* [Brief]
Beneath this line are the data; copy exactly the part of them that opens with the line containing "Image resolution: width=604" and closes with the line containing "Screen dimensions: 1568x474", and only that part.

* [Task material]
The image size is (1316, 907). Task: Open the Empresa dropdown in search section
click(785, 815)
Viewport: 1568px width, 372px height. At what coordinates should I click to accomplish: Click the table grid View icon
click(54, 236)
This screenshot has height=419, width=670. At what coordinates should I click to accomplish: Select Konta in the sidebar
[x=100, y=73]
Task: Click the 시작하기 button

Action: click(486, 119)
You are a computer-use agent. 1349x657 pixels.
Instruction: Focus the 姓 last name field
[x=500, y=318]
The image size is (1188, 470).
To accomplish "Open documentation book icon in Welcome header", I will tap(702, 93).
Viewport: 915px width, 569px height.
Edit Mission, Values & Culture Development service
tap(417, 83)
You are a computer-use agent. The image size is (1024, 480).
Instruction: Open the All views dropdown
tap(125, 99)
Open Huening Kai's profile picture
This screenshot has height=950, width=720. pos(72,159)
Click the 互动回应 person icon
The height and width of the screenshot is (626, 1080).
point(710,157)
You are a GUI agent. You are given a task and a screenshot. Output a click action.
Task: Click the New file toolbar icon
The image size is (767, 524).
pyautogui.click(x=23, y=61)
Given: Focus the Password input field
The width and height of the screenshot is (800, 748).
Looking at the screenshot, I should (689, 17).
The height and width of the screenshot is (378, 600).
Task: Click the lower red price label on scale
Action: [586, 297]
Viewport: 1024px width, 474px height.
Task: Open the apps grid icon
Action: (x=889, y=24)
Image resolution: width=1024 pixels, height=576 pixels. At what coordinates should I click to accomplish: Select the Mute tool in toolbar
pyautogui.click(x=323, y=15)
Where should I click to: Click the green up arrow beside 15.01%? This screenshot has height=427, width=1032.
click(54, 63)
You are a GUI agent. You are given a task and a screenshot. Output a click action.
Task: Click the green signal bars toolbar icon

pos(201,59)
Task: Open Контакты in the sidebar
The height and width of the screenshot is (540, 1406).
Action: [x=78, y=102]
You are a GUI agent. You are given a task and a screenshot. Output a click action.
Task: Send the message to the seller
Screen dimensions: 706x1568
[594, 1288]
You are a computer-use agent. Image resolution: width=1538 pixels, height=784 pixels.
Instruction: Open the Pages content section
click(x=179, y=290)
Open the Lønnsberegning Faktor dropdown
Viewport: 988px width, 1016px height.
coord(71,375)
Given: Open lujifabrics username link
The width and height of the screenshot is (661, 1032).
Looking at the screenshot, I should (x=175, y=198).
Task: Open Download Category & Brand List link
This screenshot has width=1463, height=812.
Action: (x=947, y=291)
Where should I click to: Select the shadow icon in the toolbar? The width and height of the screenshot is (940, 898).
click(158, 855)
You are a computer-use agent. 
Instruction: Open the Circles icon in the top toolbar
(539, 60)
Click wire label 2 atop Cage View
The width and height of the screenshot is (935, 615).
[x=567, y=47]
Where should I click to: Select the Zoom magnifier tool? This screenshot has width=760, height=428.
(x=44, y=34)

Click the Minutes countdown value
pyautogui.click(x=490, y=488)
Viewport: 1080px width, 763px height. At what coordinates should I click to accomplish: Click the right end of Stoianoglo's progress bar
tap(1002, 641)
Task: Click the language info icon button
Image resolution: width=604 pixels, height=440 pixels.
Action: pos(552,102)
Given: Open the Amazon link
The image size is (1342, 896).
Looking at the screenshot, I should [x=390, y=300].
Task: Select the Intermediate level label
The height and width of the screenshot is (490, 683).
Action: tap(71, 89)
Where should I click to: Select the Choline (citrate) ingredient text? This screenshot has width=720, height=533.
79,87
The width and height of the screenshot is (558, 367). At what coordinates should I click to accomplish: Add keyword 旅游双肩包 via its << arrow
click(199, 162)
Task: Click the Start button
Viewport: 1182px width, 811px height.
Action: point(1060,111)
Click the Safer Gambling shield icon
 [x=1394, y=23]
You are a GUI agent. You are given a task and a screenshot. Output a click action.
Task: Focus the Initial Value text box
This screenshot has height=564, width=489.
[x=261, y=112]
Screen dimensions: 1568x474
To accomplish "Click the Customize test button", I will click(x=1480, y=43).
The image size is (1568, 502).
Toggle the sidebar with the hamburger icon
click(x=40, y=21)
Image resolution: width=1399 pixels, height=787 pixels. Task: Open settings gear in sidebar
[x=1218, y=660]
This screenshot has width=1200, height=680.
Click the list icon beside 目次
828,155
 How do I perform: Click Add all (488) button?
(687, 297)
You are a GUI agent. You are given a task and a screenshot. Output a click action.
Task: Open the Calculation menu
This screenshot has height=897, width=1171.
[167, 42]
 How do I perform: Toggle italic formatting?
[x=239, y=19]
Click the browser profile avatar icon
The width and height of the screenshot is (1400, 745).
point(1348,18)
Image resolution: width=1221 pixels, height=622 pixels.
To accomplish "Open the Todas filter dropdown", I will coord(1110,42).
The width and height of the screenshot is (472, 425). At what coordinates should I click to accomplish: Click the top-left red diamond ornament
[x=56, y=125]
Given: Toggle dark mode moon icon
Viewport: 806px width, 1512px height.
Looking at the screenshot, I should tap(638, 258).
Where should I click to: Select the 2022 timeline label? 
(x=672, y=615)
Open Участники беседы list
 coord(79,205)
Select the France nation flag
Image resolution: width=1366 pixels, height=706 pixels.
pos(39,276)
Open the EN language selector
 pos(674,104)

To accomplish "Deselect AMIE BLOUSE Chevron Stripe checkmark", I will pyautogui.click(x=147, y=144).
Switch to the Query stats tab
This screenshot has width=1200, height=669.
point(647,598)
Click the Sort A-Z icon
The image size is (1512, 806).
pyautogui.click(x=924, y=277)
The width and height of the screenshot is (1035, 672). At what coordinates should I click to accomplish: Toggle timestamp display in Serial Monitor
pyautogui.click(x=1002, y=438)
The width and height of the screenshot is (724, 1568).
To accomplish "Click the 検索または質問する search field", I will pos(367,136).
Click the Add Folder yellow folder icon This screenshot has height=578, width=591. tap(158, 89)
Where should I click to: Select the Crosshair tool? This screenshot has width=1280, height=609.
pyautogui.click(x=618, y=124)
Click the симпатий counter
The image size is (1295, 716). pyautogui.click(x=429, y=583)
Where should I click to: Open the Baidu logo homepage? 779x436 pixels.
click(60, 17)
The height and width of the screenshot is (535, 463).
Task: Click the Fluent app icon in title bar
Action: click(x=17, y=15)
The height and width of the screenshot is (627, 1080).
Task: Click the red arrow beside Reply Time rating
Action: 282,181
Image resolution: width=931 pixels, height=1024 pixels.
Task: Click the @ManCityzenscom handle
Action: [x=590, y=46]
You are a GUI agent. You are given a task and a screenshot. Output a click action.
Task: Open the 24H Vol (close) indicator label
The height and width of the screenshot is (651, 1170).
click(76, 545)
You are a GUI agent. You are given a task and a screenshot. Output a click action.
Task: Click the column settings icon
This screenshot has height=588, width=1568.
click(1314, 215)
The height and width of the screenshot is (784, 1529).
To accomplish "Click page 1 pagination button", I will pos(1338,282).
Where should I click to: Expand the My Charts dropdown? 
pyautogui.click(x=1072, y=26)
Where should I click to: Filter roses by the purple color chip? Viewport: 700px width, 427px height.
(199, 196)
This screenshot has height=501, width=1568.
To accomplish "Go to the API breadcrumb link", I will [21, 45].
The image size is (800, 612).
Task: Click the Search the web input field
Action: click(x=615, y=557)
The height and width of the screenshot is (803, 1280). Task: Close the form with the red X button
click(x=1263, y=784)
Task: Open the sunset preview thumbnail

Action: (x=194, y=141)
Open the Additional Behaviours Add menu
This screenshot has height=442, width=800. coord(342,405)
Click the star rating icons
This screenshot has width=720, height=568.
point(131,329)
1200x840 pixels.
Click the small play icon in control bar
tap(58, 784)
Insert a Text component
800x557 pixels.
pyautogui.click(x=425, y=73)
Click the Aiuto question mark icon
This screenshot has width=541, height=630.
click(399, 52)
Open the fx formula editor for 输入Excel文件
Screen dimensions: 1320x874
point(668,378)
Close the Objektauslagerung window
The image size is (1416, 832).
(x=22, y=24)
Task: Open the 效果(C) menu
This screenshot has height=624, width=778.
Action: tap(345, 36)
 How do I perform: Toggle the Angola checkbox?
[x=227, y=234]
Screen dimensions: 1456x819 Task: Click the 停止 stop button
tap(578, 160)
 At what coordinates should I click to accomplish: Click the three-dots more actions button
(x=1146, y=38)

* [Task output]
Image resolution: width=604 pixels, height=440 pixels.
Action: pos(552,102)
Given: Open the Amazon link
The image size is (1342, 896).
Looking at the screenshot, I should [x=390, y=300].
Task: Select the Intermediate level label
The height and width of the screenshot is (490, 683).
Action: tap(71, 89)
Where should I click to: Select the Choline (citrate) ingredient text? This screenshot has width=720, height=533.
79,87
The width and height of the screenshot is (558, 367). At what coordinates should I click to accomplish: Add keyword 旅游双肩包 via its << arrow
click(199, 162)
Task: Click the Start button
Viewport: 1182px width, 811px height.
Action: point(1060,111)
Click the Safer Gambling shield icon
 [x=1394, y=23]
You are a GUI agent. You are given a task and a screenshot. Output a click action.
Task: Focus the Initial Value text box
This screenshot has height=564, width=489.
[x=261, y=112]
Screen dimensions: 1568x474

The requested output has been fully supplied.